A pesquisa destaca que, ao longo dos últimos anos, as guardas têm passado a ser cada vez mais beligerantes - algumas com utilização até de fuzis - e infladas pelas prefeituras, em espécie de "municipalização da segurança pública", mas isso não necessariamente tem se revertido em mais controle da atividade dos agentes.
"Esse é um desafio, ainda mais com a possibilidade de a PEC (Proposta de Emenda à Constituição apresentada pelo governo federal) da Segurança ser votada (no Senado) ainda neste semestre, com texto que atribui mais papel a elas (guardas) na segurança pública", disse Lima. "Há completo descontrole das guardas, e nem ao certo quantas são as guardas o País sabe."
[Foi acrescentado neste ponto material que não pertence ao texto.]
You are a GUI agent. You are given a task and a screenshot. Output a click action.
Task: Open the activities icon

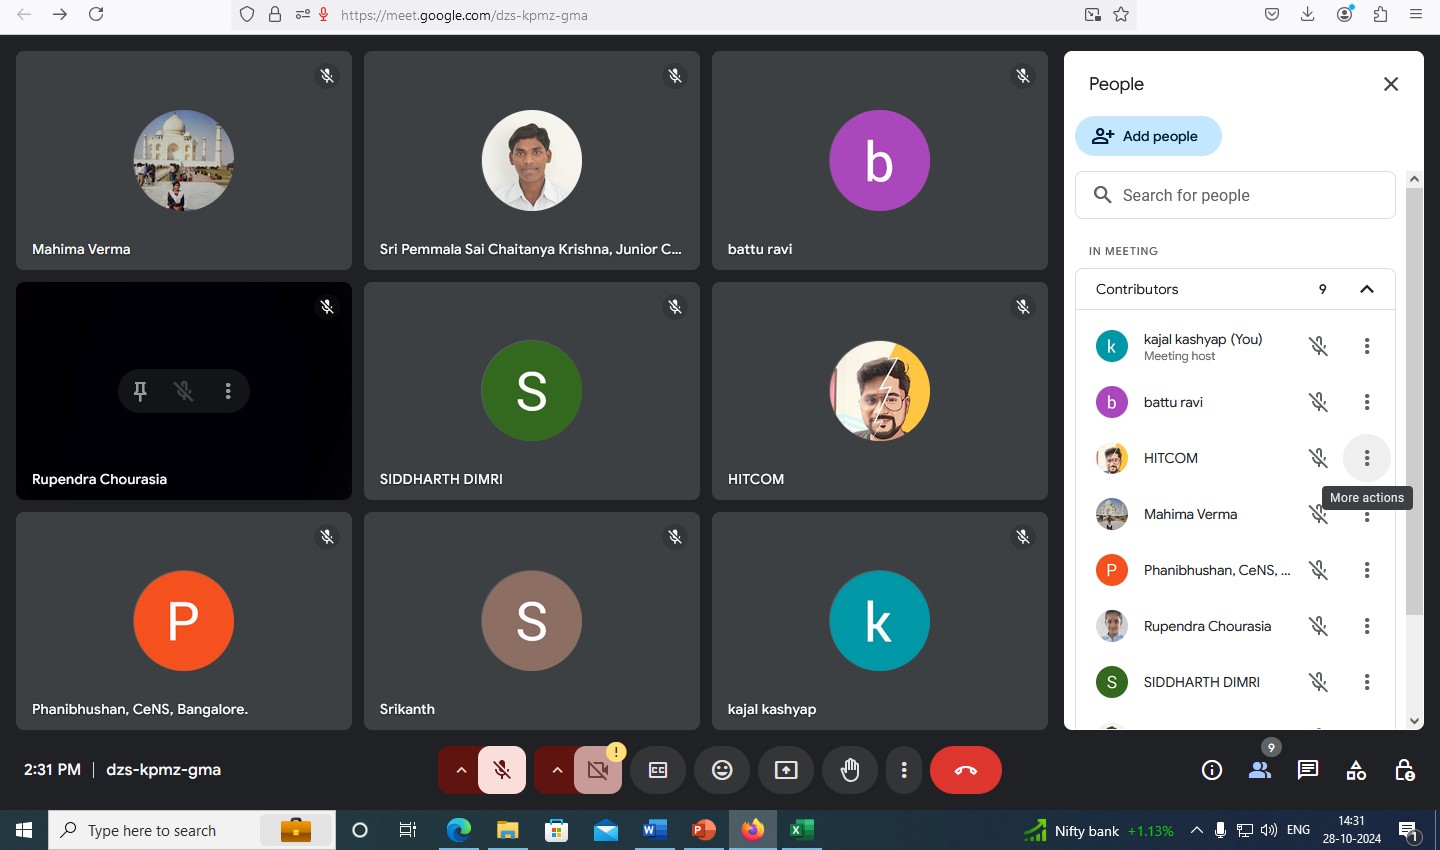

Para superar essa indefinição, os pesquisadores se valeram, além de dados diretos das próprias instituições, de três fontes distintas: a Relação Anual de Informações Sociais (RAIS), do Ministério do Trabalho; a Pesquisa de Informações Básicas Municipais (MUNIC), do IBGE; e o Censo das Guardas, produzido pelo Ministério da Justiça e Segurança Pública. As bases divergiam quanto à quantidade de municípios com guardas municipais, o que foi um desafio.
"O cruzamento das três bases pelo Fórum Brasileiro de Segurança Pública - eliminando duplicidades, suprindo ausências e validando registros caso a caso - produziu um quarto número, sistematicamente superior: 1.384 municípios com Guarda Municipal em atividade e um efetivo de 107.457 agentes", diz trecho da pesquisa.
Decisões recentes ajudam a entender o maior protagonismo: no ano passado, o Supremo Tribunal Federal (STF) incluiu o policiamento ostensivo, comunitário e atuações em flagrante, no rol de atividades da guarda. A medida foi alvo de críticas de pesquisadores, que indicaram falta de preparo das instituições para desempenhar a função.
Neste ano, o ministro Flávio Dino vedou aos municípios o uso da denominação Polícia Municipal, sob o argumento de que o termo induziria a erro quanto à repartição constitucional de competências, mas a contradição interna já estava dada, segundo os pesquisadores. "O STF não só não pacificou a matéria como abriu novas tensões e contradições em relação ao papel das Guardas Municipais", diz a pesquisa.